Tuesday, August 01, 2006

i just dun like it when someone try to change my life.. or rather control over things i wan to do.. i dun care i'm gonna say it out here.. fuck it.. wat's the fucking problem with wanting to eat?!?! i juz wan to eat cheesfries at first ok he gave in.. after that i wan to eat modanyaki cos i was abit hungry but nt very so i choose to eat tat as if's the most not fattening food ard already and he dun let me eat!

damn it wat's so wrong?! i was sian about it.. i swear i was.. but i try to "hide" everythin and maybe talk to him at nite to prevent any quarrel or any unpleasant fight out there.. so i sms him telling him not try not to stop me from doin things i wan to do cos it turns me super off.. i'm being nice here.. but u noe.. as a girl is having her PMS, she's not very gd at controlling her temper.. and when the time of the month strikes.. dun piss a girl off...

from my point of view, i see that he juz dun like me complaining to him.. cos previously he also said some stuffs about my hp protector.. cos i was complainin about the paint coming off it and he say "i buy for u a protector la.. rather thn u keep complaining about it" tat piss me off.. but i kept shut cos maybe ya it's my fault la.. but thn juz now when i tell him i wan to eat thn he say "but u keep complaining u fat"

so i thot to myself.. arbo next time i STOP complaining to him about everything lor.. simple rite? thn i can do watever i like.. but when i sms him talkin about it, he say it's about me being flicker and impulsive.. OMG~ i cant believe wat he said.. being flicker, we quarrel over it before.. and i tink we did come to a conclusion that he wil try to accept me for who i am.. haha.. so wat's wrong here? and it's ALWAYS about eating! damn it!

TASK OBJECTIVE:
Resume the blog post about the quarrel over food, starting right after its last sentence. The records that come next have no connection to the blog post above.

Entries for text and item locations:
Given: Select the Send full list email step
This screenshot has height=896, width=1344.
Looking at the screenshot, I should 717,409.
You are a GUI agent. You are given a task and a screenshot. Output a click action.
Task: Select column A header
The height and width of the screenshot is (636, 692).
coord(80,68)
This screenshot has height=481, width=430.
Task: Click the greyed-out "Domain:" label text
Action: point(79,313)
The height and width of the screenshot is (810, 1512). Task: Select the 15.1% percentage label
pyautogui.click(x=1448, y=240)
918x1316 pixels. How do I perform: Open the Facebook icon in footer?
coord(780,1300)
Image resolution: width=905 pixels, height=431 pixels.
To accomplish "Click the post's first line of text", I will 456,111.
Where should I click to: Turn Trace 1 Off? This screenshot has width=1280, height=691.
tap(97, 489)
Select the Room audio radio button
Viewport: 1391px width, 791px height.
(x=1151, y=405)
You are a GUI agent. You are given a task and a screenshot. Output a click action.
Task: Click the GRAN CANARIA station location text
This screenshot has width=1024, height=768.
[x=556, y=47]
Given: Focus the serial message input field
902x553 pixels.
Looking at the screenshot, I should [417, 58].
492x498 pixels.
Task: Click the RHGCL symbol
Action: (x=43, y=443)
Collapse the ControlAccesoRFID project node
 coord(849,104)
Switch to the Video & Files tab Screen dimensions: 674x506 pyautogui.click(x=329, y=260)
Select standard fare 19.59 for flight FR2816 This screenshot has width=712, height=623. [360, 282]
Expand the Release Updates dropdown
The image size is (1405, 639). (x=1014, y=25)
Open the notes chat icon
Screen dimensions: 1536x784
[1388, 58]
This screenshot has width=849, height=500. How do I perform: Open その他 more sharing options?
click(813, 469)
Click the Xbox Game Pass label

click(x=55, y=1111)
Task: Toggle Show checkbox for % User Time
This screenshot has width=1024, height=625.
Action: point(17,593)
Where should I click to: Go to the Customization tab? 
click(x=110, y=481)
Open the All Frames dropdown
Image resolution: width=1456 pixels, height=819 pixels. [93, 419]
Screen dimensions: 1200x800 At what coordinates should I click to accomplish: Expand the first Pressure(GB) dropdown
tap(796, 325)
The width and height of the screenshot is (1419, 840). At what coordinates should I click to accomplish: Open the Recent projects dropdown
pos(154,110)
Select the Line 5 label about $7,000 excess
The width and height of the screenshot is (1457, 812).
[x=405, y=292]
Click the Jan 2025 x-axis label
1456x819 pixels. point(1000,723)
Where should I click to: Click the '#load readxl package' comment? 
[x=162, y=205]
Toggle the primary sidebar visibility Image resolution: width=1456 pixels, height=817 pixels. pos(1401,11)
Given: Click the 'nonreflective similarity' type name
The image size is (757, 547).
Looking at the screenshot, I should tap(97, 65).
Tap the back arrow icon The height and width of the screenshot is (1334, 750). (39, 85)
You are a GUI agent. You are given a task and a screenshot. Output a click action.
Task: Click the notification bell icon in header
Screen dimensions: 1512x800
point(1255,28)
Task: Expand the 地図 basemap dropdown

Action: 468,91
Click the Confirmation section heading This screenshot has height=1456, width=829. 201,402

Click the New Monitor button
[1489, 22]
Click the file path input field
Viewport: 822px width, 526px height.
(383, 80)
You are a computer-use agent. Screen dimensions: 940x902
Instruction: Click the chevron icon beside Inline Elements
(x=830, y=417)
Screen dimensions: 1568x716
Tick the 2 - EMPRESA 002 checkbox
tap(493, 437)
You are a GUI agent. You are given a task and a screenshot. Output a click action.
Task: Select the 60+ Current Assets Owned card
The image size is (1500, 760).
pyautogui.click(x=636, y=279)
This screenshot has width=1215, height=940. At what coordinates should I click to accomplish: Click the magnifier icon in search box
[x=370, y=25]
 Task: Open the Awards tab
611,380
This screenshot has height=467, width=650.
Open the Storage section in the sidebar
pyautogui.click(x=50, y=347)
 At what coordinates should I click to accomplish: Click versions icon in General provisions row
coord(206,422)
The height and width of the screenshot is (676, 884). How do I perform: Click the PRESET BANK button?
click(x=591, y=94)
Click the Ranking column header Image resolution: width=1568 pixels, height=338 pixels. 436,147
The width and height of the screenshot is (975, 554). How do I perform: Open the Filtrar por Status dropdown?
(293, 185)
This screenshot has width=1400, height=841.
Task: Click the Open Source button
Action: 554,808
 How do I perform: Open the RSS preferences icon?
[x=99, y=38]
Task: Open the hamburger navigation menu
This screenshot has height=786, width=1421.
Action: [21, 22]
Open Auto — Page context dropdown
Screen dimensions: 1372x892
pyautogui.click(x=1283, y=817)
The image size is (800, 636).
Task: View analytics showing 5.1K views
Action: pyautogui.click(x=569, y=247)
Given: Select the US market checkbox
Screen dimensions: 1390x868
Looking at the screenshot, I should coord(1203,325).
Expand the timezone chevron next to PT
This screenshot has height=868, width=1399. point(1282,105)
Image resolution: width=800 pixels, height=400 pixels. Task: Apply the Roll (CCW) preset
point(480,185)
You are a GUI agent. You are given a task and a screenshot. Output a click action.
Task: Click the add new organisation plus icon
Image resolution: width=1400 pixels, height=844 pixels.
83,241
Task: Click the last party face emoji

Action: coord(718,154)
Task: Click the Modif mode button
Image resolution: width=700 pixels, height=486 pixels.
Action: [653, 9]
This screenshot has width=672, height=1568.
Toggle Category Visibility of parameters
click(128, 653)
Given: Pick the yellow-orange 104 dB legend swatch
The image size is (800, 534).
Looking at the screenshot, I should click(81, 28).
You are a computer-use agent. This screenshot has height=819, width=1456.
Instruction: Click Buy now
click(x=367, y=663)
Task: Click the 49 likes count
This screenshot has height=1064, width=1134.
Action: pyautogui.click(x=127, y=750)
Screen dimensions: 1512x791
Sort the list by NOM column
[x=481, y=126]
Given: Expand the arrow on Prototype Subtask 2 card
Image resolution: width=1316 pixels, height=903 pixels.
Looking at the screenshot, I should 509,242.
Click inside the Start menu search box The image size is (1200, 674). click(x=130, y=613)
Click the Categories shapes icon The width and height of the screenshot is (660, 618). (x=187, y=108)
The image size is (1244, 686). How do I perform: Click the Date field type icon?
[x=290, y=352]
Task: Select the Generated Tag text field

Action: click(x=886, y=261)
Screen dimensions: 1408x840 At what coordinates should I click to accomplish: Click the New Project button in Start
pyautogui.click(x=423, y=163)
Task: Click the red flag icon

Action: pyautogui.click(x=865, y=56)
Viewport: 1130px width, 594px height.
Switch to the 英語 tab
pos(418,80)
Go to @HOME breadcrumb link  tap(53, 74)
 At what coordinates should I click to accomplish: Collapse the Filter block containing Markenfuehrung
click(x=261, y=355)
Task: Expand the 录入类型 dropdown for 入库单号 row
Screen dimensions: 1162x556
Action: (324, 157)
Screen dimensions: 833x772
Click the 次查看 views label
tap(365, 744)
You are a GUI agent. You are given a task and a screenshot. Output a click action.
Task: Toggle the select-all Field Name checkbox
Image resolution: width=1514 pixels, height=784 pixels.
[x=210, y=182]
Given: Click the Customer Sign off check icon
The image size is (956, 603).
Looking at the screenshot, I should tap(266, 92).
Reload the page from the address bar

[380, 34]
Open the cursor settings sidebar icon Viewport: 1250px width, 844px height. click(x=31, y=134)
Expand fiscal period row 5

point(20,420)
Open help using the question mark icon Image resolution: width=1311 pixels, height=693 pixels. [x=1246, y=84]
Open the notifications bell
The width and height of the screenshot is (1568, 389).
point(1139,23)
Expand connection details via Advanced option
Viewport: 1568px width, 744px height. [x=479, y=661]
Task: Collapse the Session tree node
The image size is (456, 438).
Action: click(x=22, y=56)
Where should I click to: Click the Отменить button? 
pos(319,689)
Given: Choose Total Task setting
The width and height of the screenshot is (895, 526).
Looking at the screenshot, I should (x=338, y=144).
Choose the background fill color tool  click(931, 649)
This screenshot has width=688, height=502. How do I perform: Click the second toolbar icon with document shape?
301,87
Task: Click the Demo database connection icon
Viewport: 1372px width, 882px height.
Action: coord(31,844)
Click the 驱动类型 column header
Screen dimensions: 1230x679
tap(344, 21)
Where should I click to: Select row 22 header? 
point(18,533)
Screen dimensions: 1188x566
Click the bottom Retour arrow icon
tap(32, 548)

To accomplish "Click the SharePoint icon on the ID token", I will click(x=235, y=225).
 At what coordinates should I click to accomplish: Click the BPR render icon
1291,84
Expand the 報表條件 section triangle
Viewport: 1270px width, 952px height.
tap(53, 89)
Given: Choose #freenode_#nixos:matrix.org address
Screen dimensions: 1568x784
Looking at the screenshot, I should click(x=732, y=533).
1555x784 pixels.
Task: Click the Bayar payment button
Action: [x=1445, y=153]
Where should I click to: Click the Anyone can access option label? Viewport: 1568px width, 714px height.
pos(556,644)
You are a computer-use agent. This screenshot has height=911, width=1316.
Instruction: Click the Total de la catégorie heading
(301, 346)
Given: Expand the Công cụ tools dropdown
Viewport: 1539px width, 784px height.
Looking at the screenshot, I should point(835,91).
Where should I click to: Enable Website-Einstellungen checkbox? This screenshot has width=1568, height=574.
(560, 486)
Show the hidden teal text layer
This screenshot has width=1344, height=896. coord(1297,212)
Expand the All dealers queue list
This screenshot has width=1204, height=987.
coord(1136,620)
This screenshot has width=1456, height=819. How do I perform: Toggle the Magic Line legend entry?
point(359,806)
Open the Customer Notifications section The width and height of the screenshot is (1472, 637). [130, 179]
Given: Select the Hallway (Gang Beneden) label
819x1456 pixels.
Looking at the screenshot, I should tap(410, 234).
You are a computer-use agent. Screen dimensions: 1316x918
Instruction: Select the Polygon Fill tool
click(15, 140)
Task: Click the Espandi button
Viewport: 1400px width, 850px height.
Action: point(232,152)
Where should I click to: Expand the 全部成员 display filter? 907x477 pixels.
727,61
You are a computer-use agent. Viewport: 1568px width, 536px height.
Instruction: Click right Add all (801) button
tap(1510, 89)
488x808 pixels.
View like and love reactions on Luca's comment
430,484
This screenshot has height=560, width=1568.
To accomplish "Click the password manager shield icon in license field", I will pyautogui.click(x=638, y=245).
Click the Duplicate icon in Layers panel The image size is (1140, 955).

RESULT FOR THIS TASK:
i tink al my frens here noe tat when i say i wan somethin, i mean i WAN it.. if someone ever try to stop me from getting it, i get pissed.. if he stil dun see that, i reali tink he dun understand me at all.. i hate ppl control me.. i hate ppl trying to stop me from doin things i like.. and for YOUR information if u're reading.. a girl when having PMS, has BIG appetite.. and a bad temper comes in the package..

and another thing.. if u cant accept me for who i am.. i'm sorry i guess we're not meant to be.. when i'm in a r/s.. i seek for a true me.. a me, where i dun have to hide anything.. where i can do anything i like.. and wanting to eat.. i tink it's not something that "i wan but i cant" like u say "there's somethings we wan to do but cant" but wanting to eating has nothing to do with it rite?

sometimes i wish i can cut open his brain and see wat's inside.. damn it.. how can someone be so against his gf from eating?!?! it's not the first time lei.. dun tell me he PMS also lor.. nabei.. i dun like it when he stop me from doin things i like.. i dun like it when he tink he's always rite.. i dun like it i dun like it i dun like it i dun like it!! to mr larry.. i tink u shud tink about everythin urself.. whether wat u did today is necessary ornt.. stoping me from eating things i LOVE.. and causing al these unwanted troubles..

and tink about our r/s once again.. are u very sure u CAN accept me for WHO I AM? i'm someone who LOVES to complain.. i'm someone who LOVES to eat.. i'm someone who has a BAD attitude.. and i'm stubborn.. up to u to tink it once thru now.. if u dun wish and cant accept all these.. juz let me noe.. i cannot stand my bf wanting to control watever i wan and not understandin me at all.. i reali cannot stand it..

this song hit me.. haizz.. wil guys reali mean this? wil guys reali accept the ugly side of a girl? al they see is "wah she so chio" "wah she so sexy" and they never tink that a girl has their flaws too.. guys guys guys.. maybe someday i shud be a les instead.. hais.. i love this song..

Joey McIntyre - stay the same..
Don't you ever wish
You were someone else
You were meant to be
The way you are exactly
Don't you ever say
You don't like the way you are
When you learn to love yourself
You're better off by far
And I hope you always stay the same
'Cause there's nothing
'bout you I would change

I think that you could be
Whatever you wanted to be
If you could realize
All the dreams you have inside
Don't be afraid
If you've got something to say
Just open up your heart
And let it show you the way

Believe in yourself
Reach down inside (ohh-oooh)
The love you find will set you free
Believe in yourself (ohh-oooh)
You will come alive
Have faith in what you do
You'll make it through
Don't change . . .


for some reason i'm not happy..
no longer happy like last time..
has things change?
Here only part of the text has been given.